#### ROWS ####
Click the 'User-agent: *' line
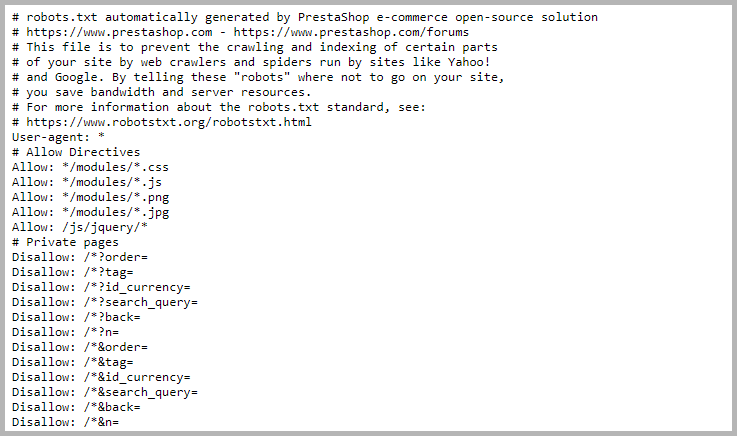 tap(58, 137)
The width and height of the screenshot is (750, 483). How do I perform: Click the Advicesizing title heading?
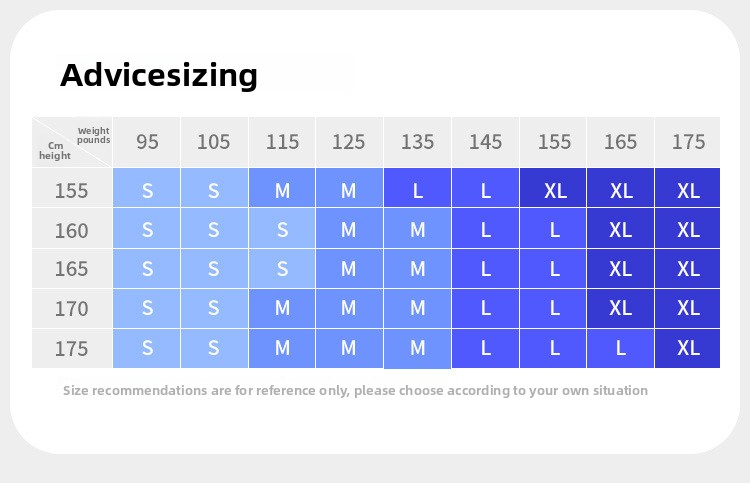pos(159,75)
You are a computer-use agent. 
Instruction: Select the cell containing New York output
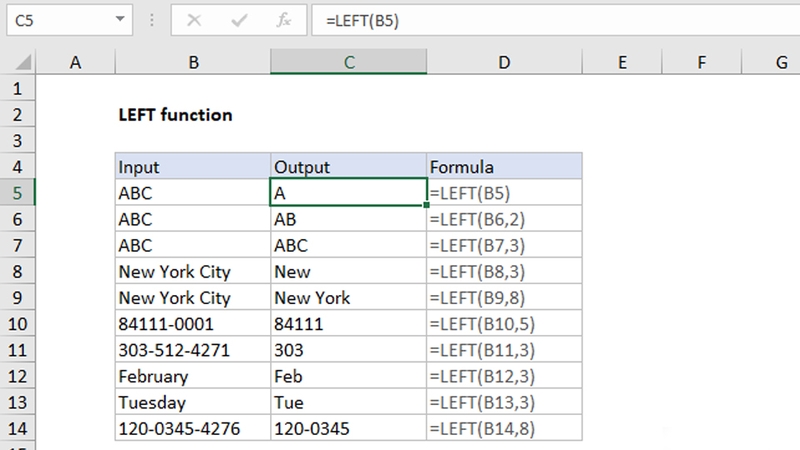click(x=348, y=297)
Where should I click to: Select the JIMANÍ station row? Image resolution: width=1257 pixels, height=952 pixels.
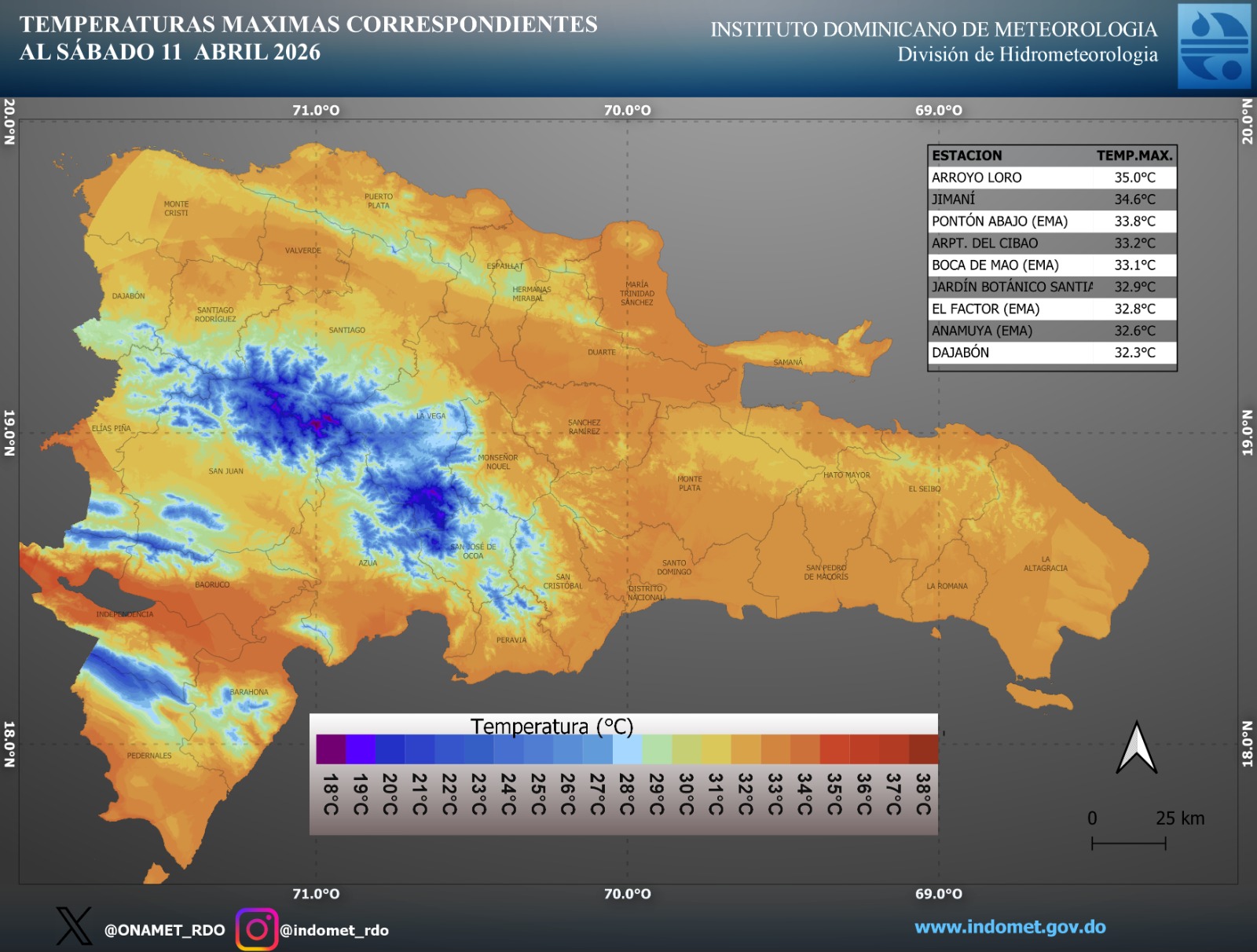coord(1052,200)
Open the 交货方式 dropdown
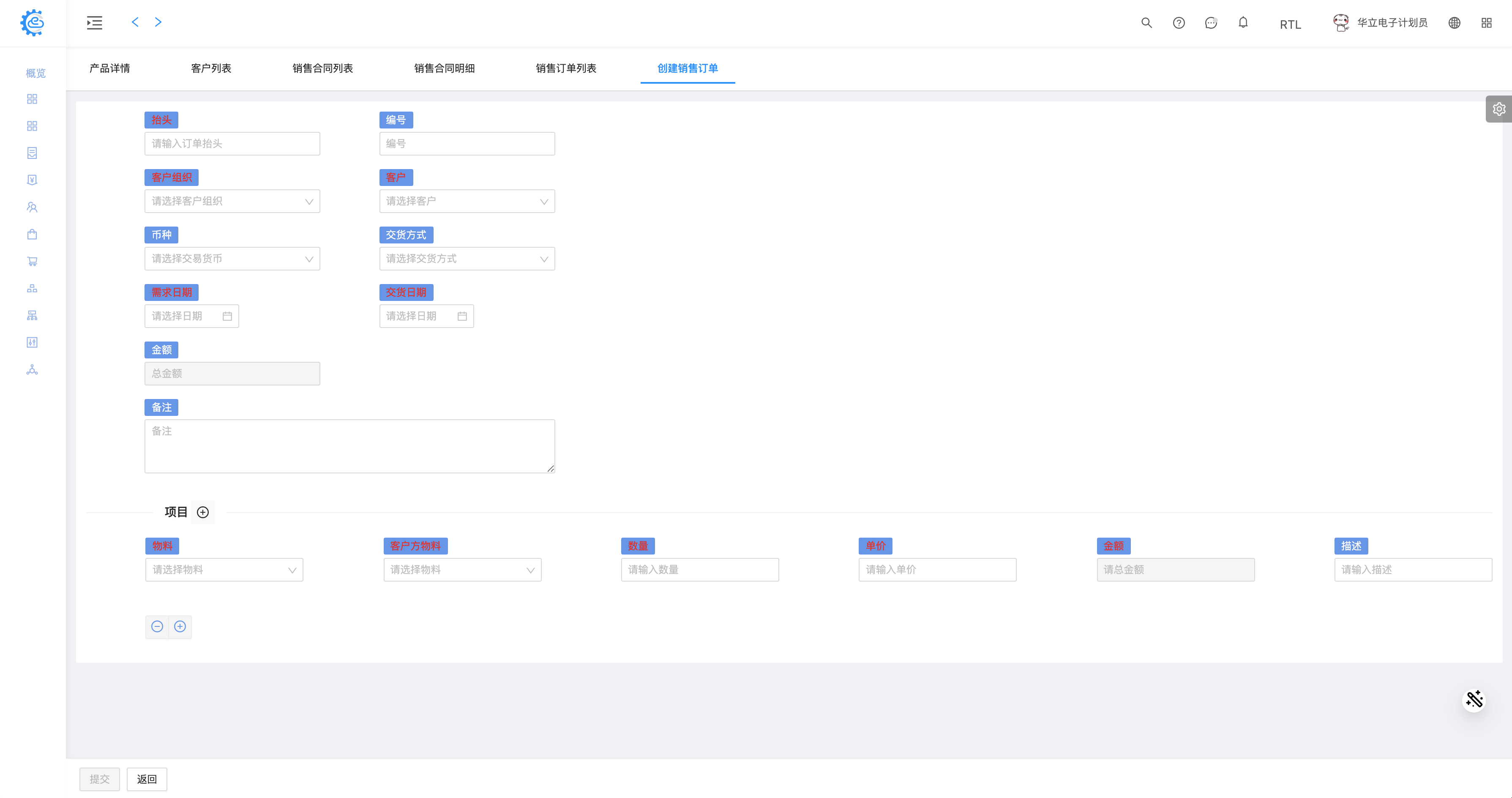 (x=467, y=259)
####
(BRIEF):
Format the entries above as a two-column CSV with the header columns "query" and "action", one row per entry: the entry's text in one quoted field and its answer in the other, with line breaks replaced by spaces. Include every entry, and leave the pictures out.

(THE REPLY):
query,action
"Click the 'User-agent: *' line","tap(58, 137)"
"The width and height of the screenshot is (750, 483). How do I perform: Click the Advicesizing title heading?","pos(159,75)"
"You are a computer-use agent. Instruction: Select the cell containing New York output","click(x=348, y=297)"
"Where should I click to: Select the JIMANÍ station row? Image resolution: width=1257 pixels, height=952 pixels.","coord(1052,200)"
"Open the 交货方式 dropdown","(x=467, y=259)"